-- Dataset entries --
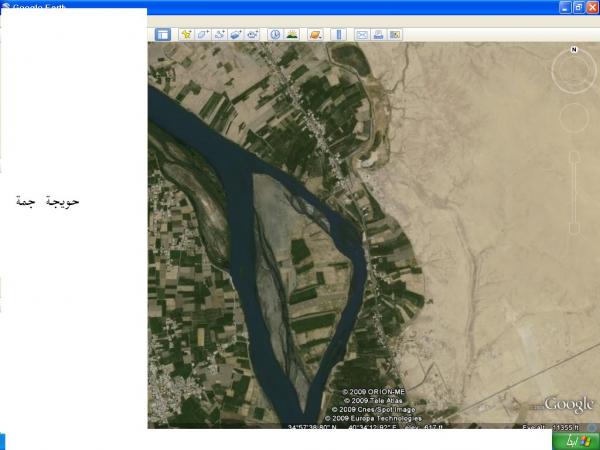Screen dimensions: 600x450
Task: Click zoom out at slider bottom
Action: coord(574,228)
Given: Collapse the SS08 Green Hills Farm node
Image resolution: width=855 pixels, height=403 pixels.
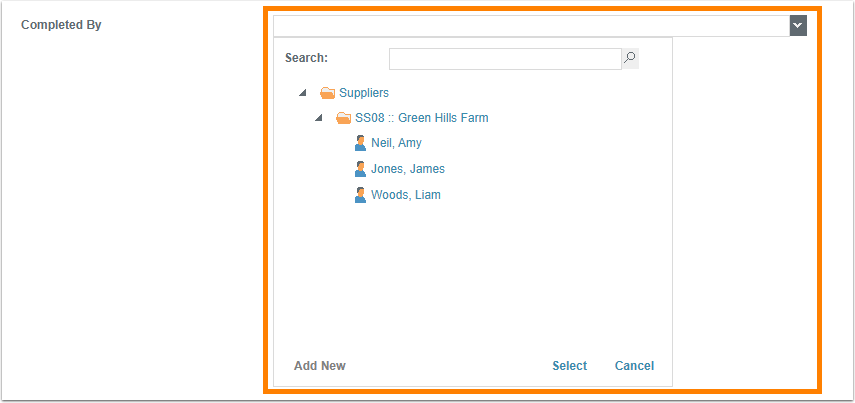Looking at the screenshot, I should tap(319, 118).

-- What needs to be done --
Pictures must be left out. Return verbatim only the lines from the line with "Image resolution: width=855" through the final line of the material above, including both ends.

-- Exercise response --
Image resolution: width=855 pixels, height=403 pixels.
Looking at the screenshot, I should tap(319, 118).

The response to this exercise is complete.